L’opinion saoudienne est en faveur des Palestiniens, et donc de l’action des Houthis en mer Rouge.» Franck Mermier, anthropologue, directeur de recherche au CNRS, et spécialiste du Yémen.
Cette confrontation avec Israël ne dessert-elle pas plus qu’elle ne sert la position des Houthis alors que des négociations sont en cours pour trouver une issue au conflit?
La dernière réunion en date entre l’Arabie saoudite et les Houthis s’est tenue en septembre 2023 à Riyad. Il y a donc une volonté très grande de l’Arabie saoudite de se désengager de la guerre au Yémen comme l’ont fait les Emirats arabes unis en 2022. Cela explique pourquoi Riyad se garde jusqu’à présent de rejoindre la coalition internationale formée par les Etats-Unis pour assurer la sécurité du transport maritime en mer Rouge.
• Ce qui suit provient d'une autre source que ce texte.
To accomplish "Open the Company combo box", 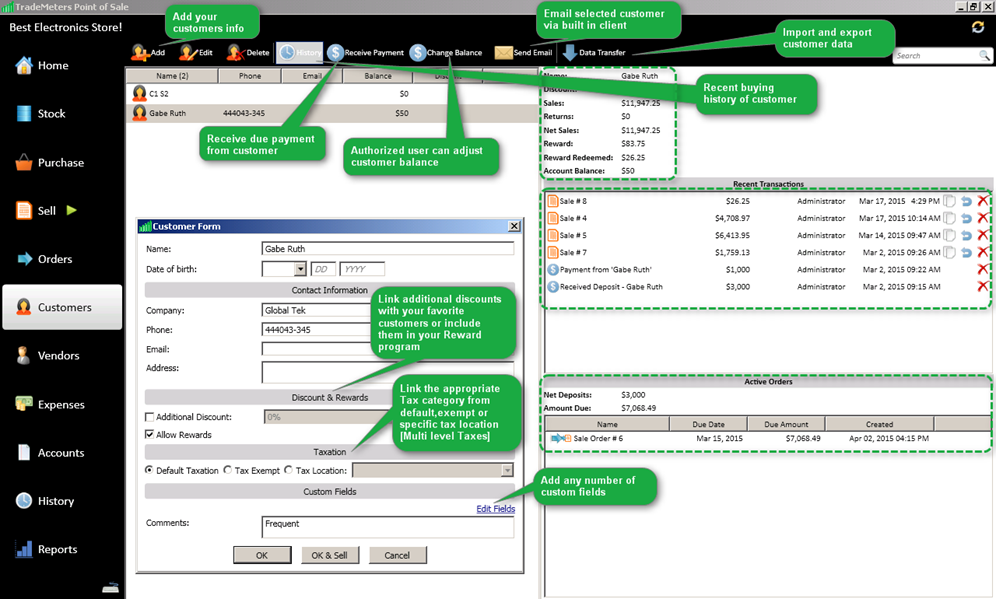I will tap(315, 310).
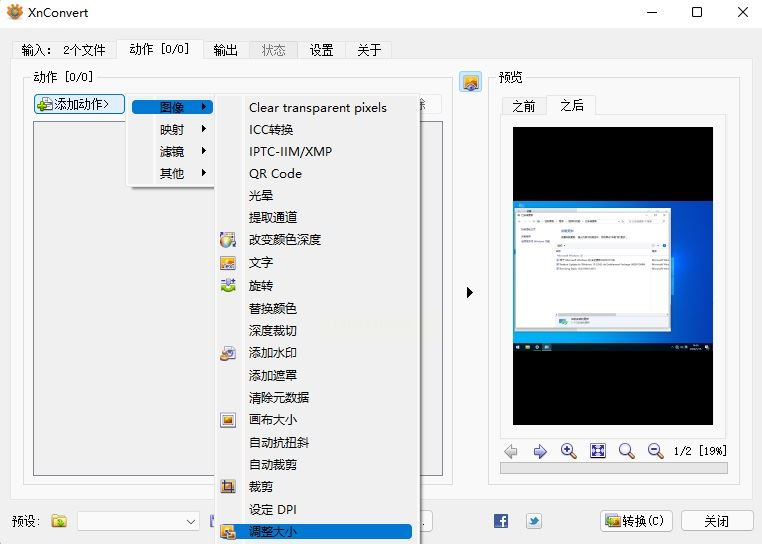
Task: Click the 关闭 close button
Action: click(716, 521)
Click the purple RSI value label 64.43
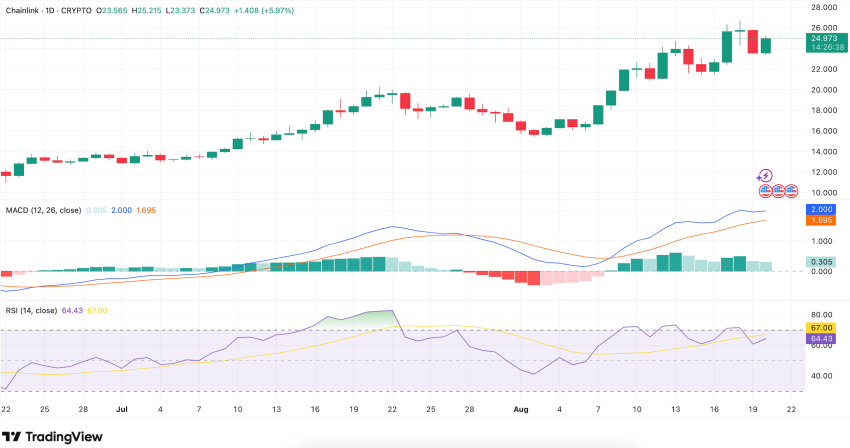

Si les Saoudiens apparaissaient dans cette alliance contre les Houthis, cela signifierait qu’ils réenclencheraient les hostilités. Les Houthis tablent sur cette volonté des Saoudiens de se retirer du Yémen. D’autant plus que l’opinion saoudienne est en faveur des Palestiniens, et donc de l’action des Houthis en mer Rouge.
Les marines occidentales ont jusqu’à présent intercepté des missiles ou des drones des Houthis. Si elles opéraient des actions plus offensives, cela pourrait-il entraîner l’Iran dans une guerre?
L’Iran a condamné la mise en place de cette coalition. Les Houthis bénéficient du parapluie iranien, symbolique. Téhéran irait-il jusqu’à intervenir militairement? Ce n’est pas certain si la coalition répond de façon graduée. Si elle intervient seulement sur certains sites militaires, comme les îles de Kamaran et de Taqfach au large d’Hodeida à partir desquelles on peut tout à fait bloquer le passage de la navigation, et qu’elle évite de frapper les populations civiles des grandes villes, Hodeida et Sanaa, les représailles peuvent être limitées et efficaces. Les bases nautiques des Houthis sont connues. Et ce bras de fer permettrait d’essayer – parce qu’il n’est pas certain que cela réussisse – de faire baisser la menace réelle des Houthis. En revanche, si les puissances en charge de cette sécurité, principalement les Etats-Unis, la France et le Royaume-Uni, ne font rien, cela veut dire qu’ils laissent finalement un groupe rebelle et un gouvernement non reconnu par la communauté internationale dominer la mer Rouge, ce qui est totalement intolérable sur le plan international.